__Task__:
Exactly as they stand, copy the lines from the one containing "Navigate to Reports in the sidebar" to the final line of the data; leave out the pictures.

Stored records
---*---
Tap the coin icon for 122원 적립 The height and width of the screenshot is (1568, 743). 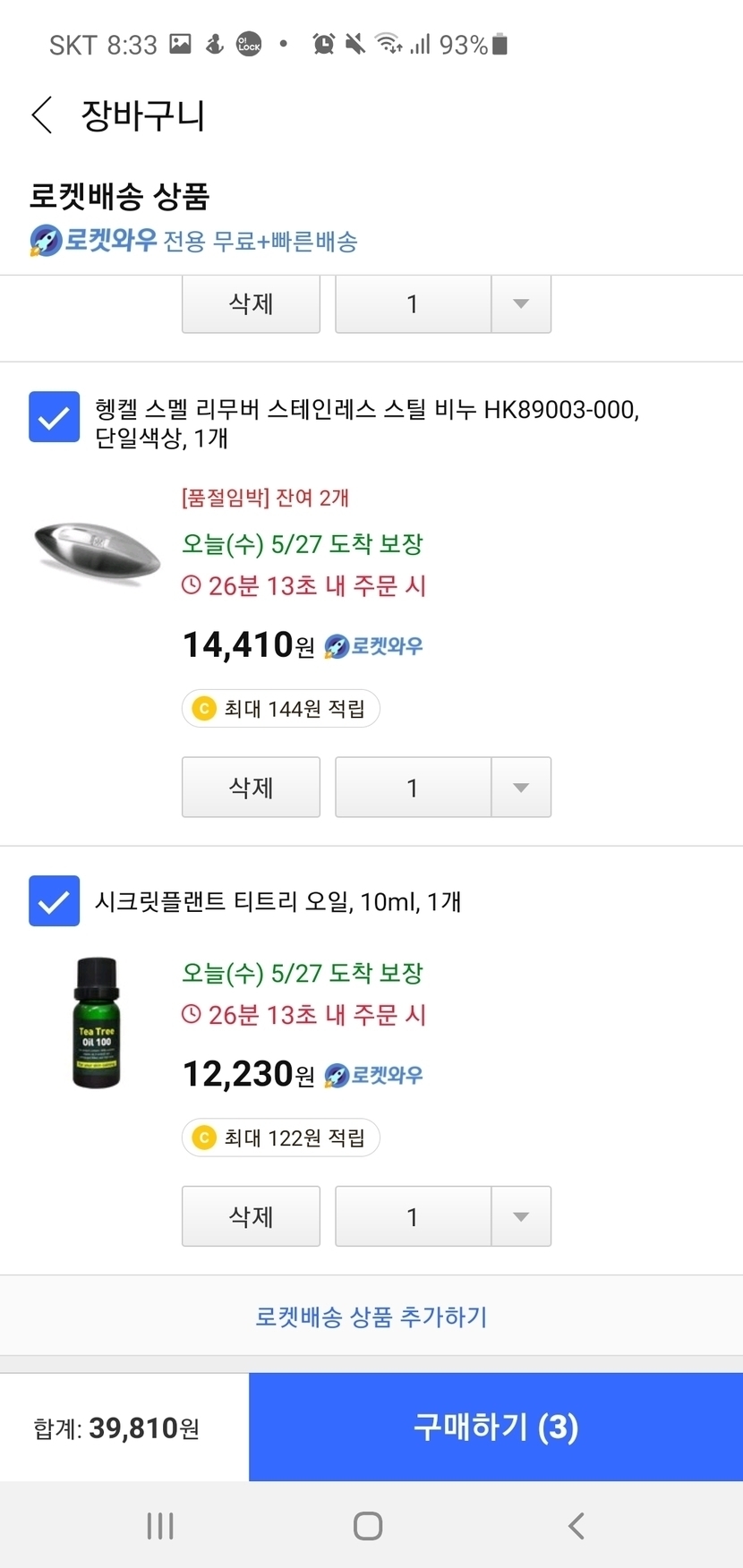205,1138
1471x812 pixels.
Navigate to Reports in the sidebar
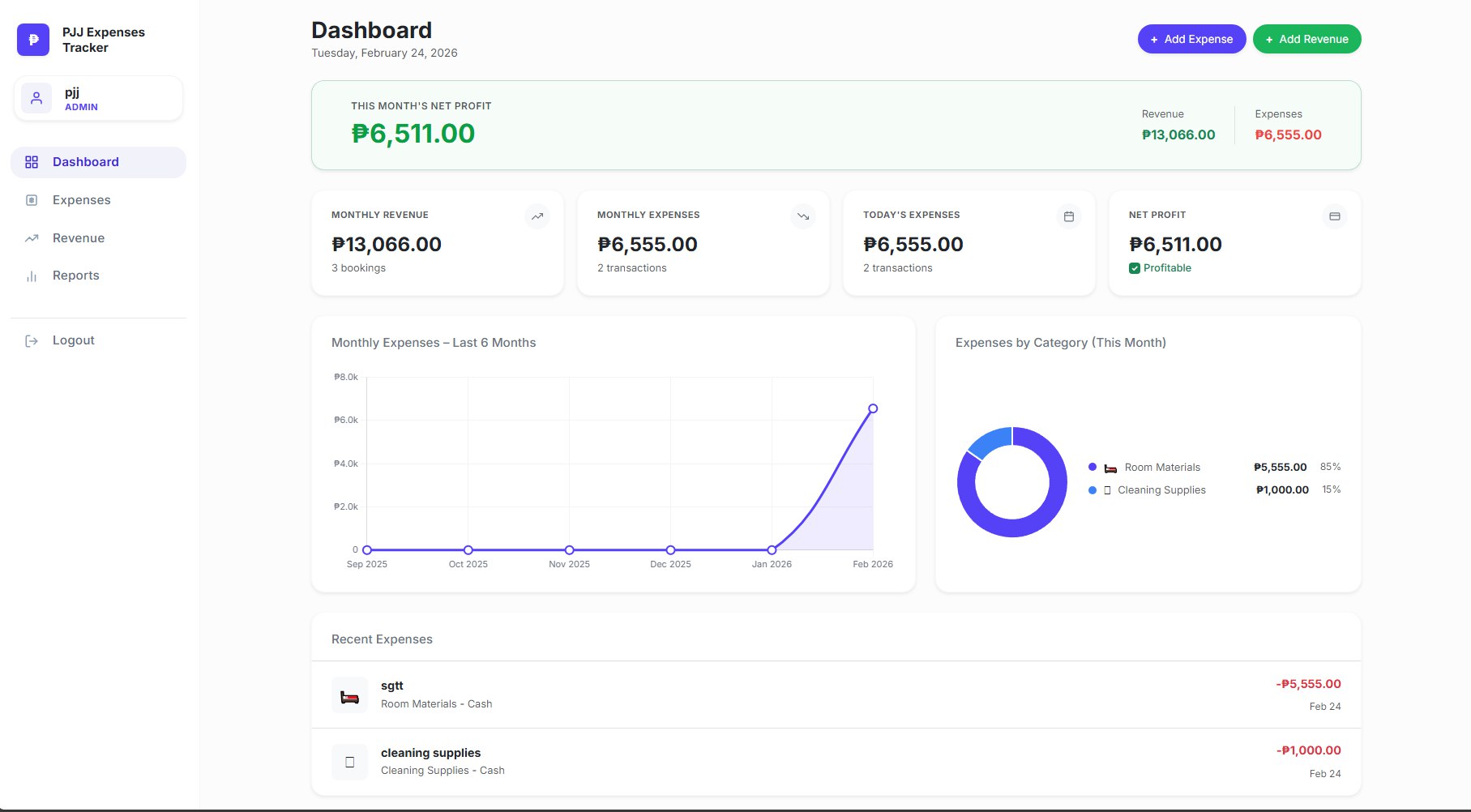[x=75, y=276]
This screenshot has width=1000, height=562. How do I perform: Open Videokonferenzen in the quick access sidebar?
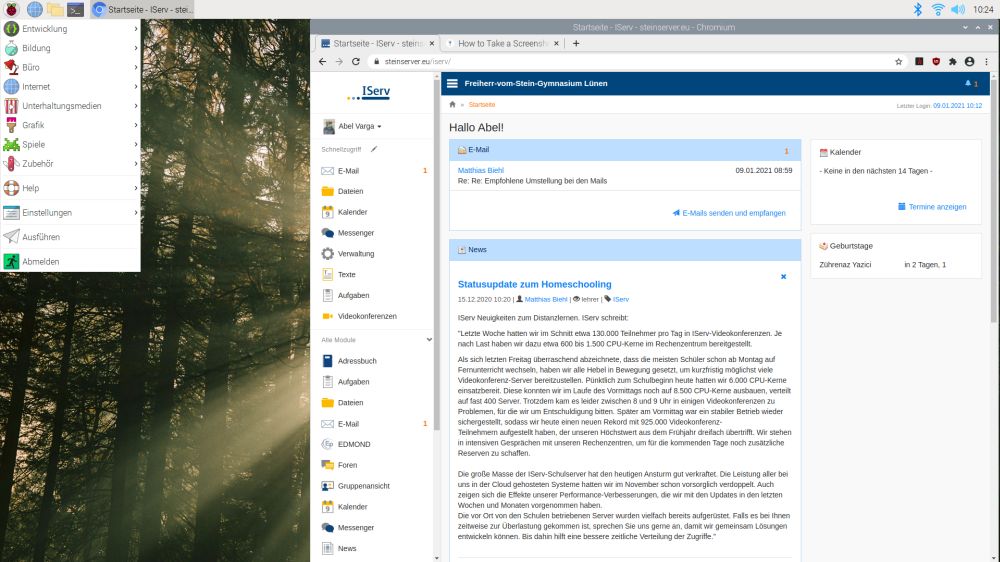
---*---
__Your solution__:
Navigate to Reports in the sidebar
[x=75, y=276]
This screenshot has width=1000, height=562. How do I perform: Open Videokonferenzen in the quick access sidebar?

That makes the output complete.